RECORDS SUPPLIED:

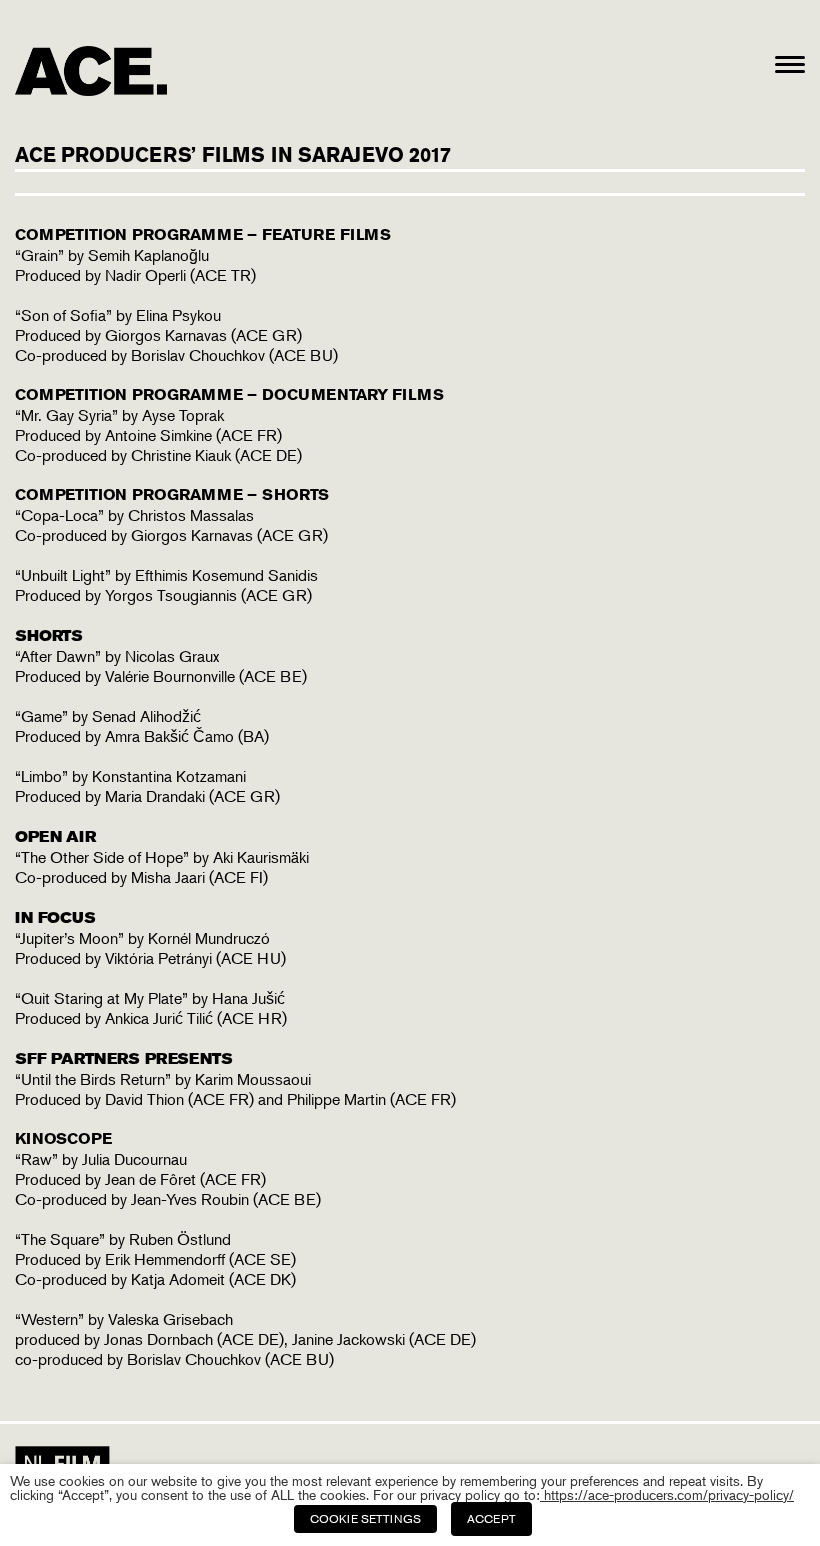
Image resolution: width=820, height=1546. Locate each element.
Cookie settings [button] (365, 1518)
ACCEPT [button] (491, 1518)
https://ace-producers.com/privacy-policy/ (667, 1494)
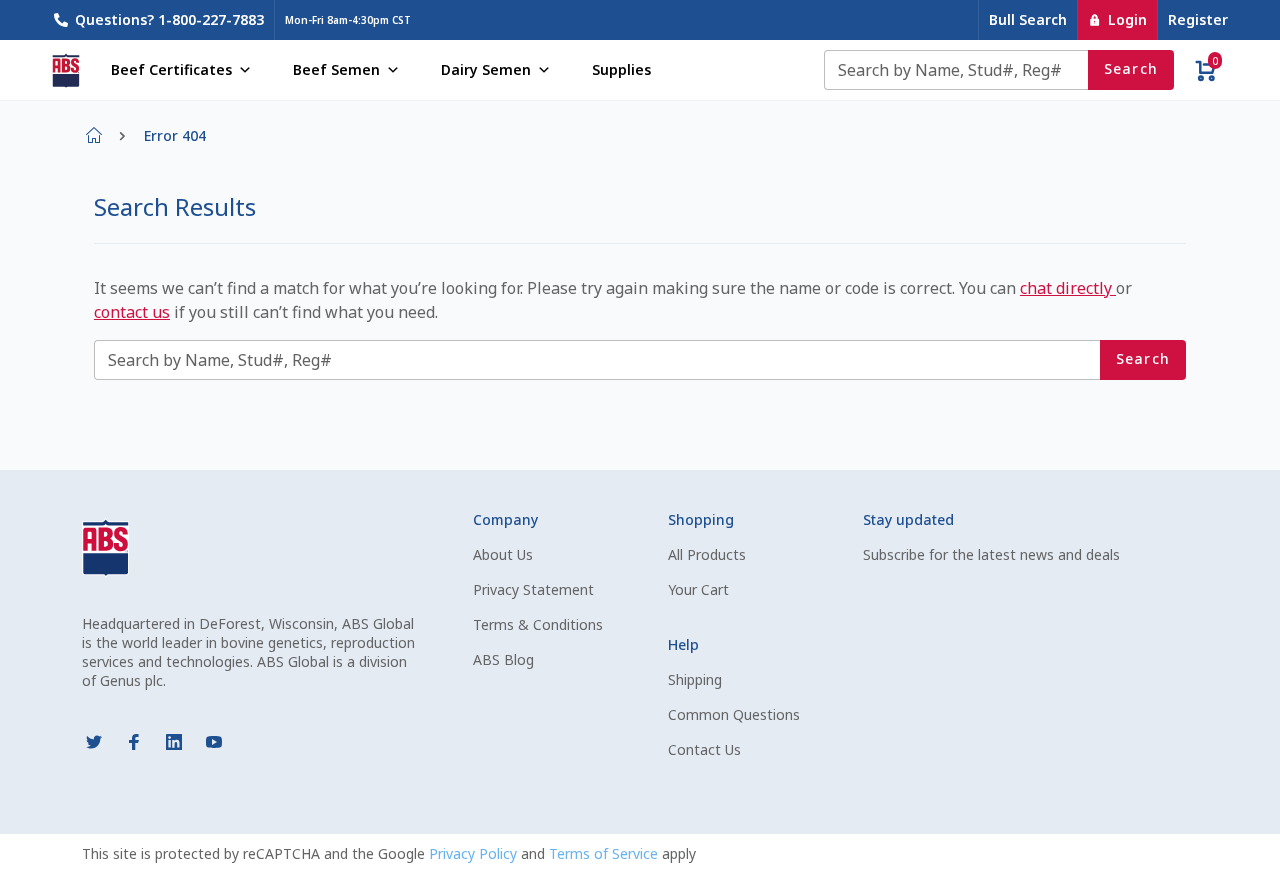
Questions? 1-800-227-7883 (169, 19)
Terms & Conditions (538, 624)
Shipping (695, 679)
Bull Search (1028, 19)
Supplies (621, 69)
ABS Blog (503, 659)
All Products (707, 554)
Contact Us (704, 749)
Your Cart (698, 589)
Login (1127, 19)
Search (1131, 68)
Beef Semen (336, 69)
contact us (132, 312)
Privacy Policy (475, 853)
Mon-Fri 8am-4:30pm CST (348, 20)
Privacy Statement (533, 589)
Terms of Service (605, 853)
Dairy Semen (486, 69)
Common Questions (734, 714)
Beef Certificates (171, 69)
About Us (503, 554)
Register (1198, 19)
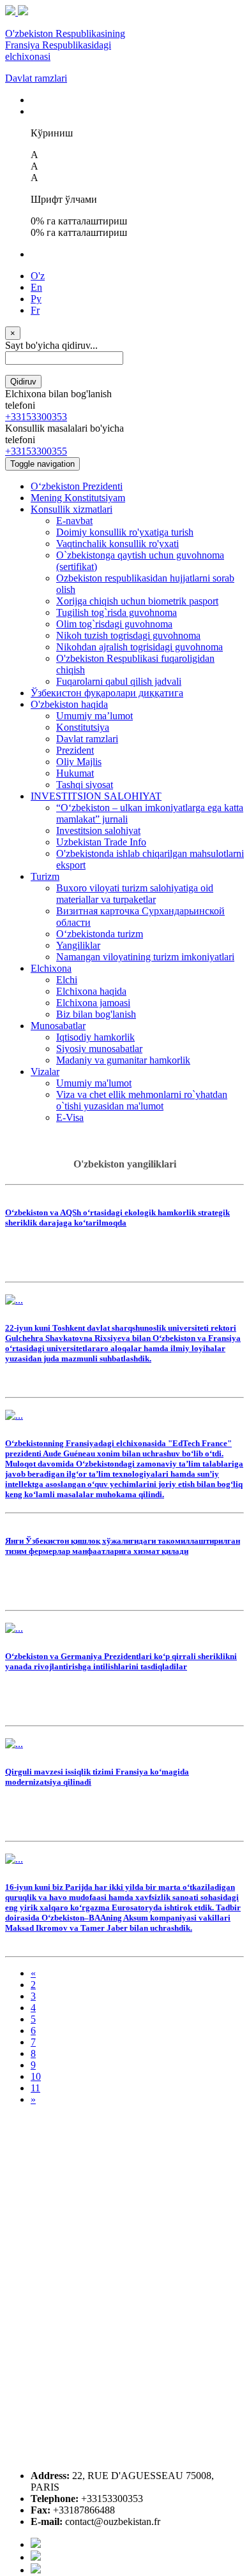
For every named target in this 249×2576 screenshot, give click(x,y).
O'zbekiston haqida (69, 704)
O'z (38, 275)
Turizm (45, 876)
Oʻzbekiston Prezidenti (77, 486)
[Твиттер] (36, 2557)
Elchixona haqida (91, 991)
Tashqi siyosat (84, 784)
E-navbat (74, 520)
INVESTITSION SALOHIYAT (96, 796)
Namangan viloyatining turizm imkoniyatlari (145, 956)
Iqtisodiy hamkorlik (95, 1037)
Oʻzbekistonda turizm (99, 933)
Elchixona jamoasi (93, 1002)
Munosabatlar (58, 1025)
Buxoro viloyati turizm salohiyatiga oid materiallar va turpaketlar (134, 893)
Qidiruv (23, 381)
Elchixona (51, 968)
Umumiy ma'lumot (94, 1083)
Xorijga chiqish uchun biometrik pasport (137, 601)
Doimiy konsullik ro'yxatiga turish (124, 532)
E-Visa (70, 1117)
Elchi (66, 979)
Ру (36, 298)
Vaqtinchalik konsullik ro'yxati (117, 543)
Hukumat (75, 773)
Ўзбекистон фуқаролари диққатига (107, 692)
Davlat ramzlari (36, 78)
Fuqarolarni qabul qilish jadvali (118, 681)
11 (35, 2087)
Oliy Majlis (79, 761)
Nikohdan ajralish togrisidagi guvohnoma (139, 646)
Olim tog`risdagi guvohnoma (114, 623)
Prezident (75, 750)
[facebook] (36, 2544)
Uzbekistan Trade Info (101, 842)
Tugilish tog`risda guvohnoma (116, 612)
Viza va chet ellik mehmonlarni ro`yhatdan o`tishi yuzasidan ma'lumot (141, 1100)
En (36, 287)
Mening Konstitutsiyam (78, 497)
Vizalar (45, 1071)
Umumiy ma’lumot (94, 715)
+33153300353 (36, 416)
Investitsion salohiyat (98, 830)
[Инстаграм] (36, 2570)
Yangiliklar (78, 945)
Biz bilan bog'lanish (96, 1014)
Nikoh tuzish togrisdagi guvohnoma (128, 635)
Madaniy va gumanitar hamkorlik (123, 1060)
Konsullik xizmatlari (71, 509)
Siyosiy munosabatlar (99, 1048)
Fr (35, 310)
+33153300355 (36, 451)
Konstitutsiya (82, 727)
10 (36, 2076)
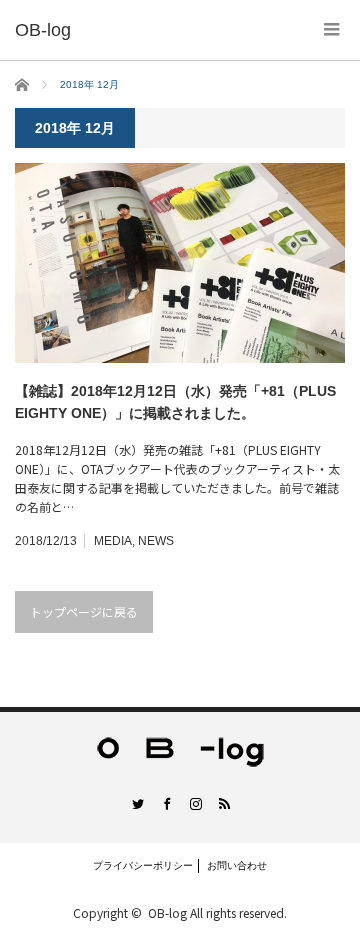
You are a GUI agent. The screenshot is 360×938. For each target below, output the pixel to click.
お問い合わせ (237, 865)
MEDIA (113, 541)
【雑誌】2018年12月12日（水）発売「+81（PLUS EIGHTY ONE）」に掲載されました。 (175, 402)
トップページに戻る (84, 611)
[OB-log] (43, 30)
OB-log (167, 912)
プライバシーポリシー (143, 865)
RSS (223, 803)
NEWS (156, 541)
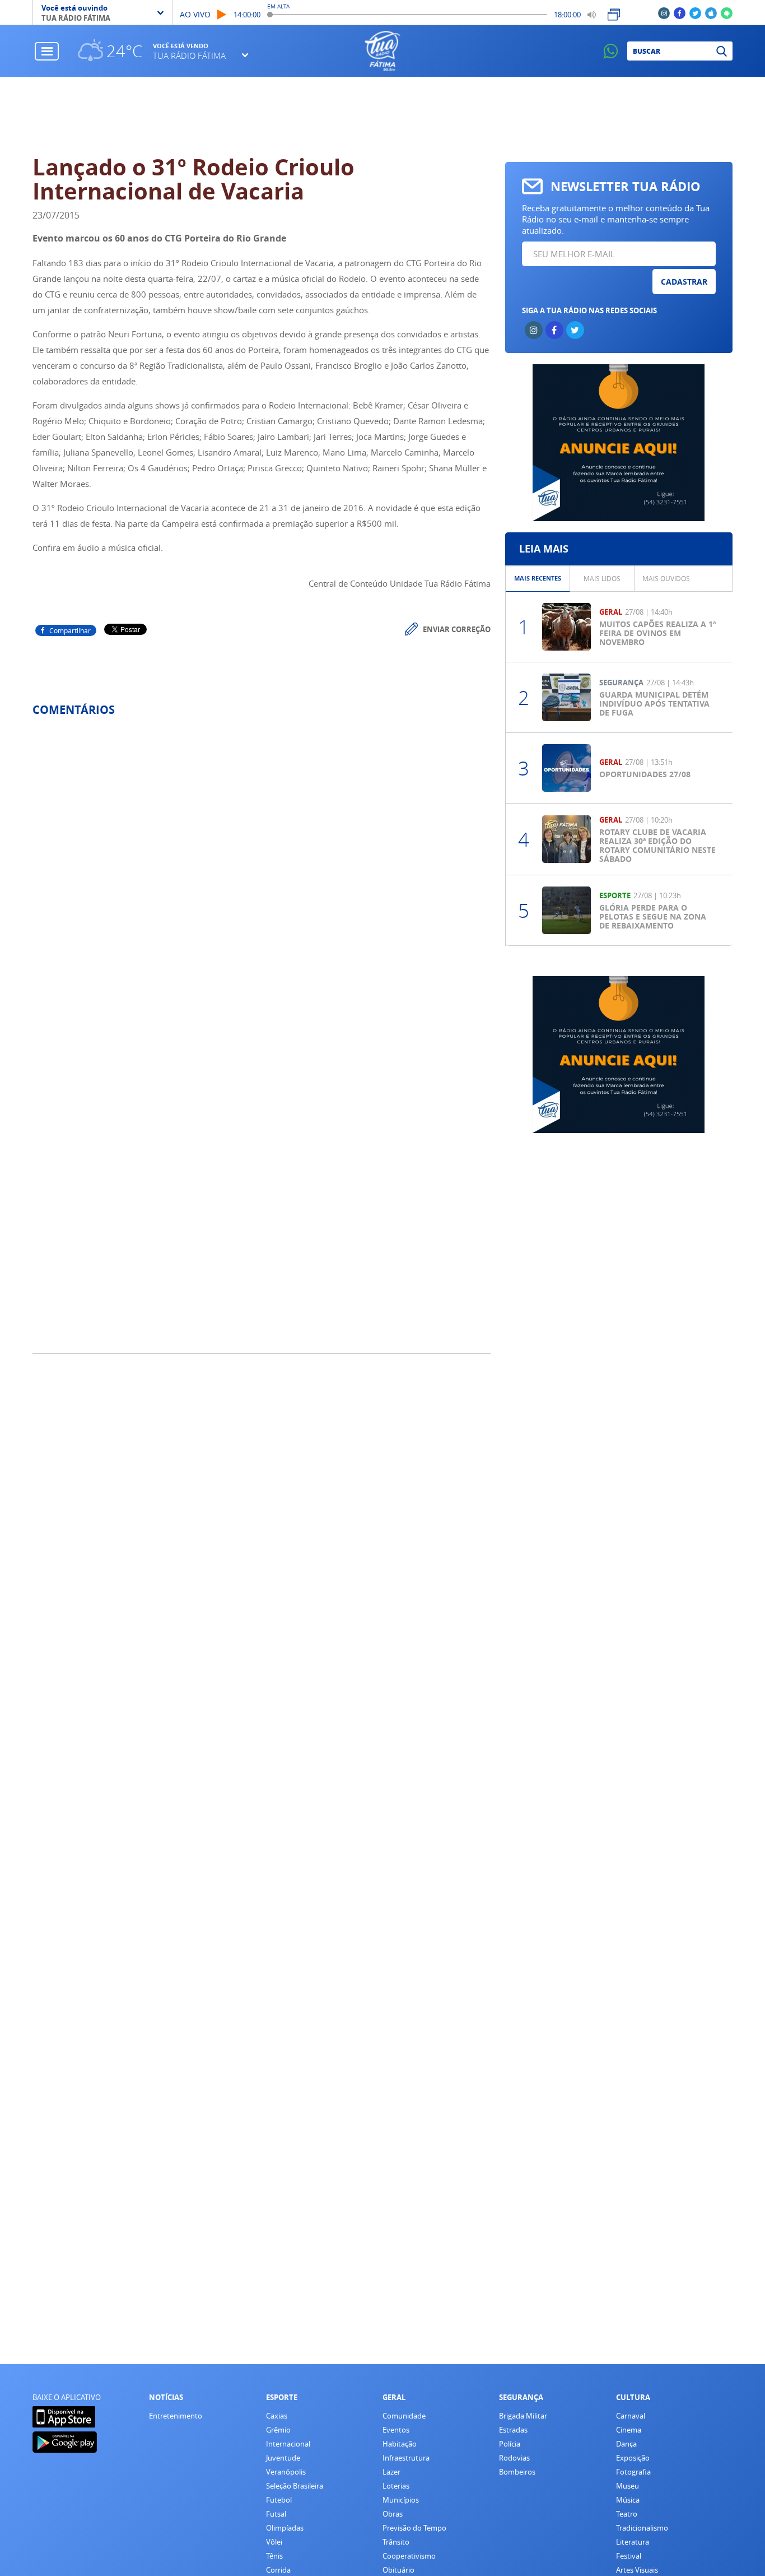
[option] (538, 578)
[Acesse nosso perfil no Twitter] (695, 12)
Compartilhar (70, 630)
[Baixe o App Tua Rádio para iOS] (711, 12)
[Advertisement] (383, 116)
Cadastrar (684, 281)
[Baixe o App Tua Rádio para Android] (727, 12)
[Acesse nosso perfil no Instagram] (664, 12)
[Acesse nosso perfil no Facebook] (679, 12)
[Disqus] (261, 874)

WHAT TO DO: Each line in which the string "button" is found must be copied from the data.

ANSWER SPACE:
Cookie settings [button] (365, 1518)
ACCEPT [button] (491, 1518)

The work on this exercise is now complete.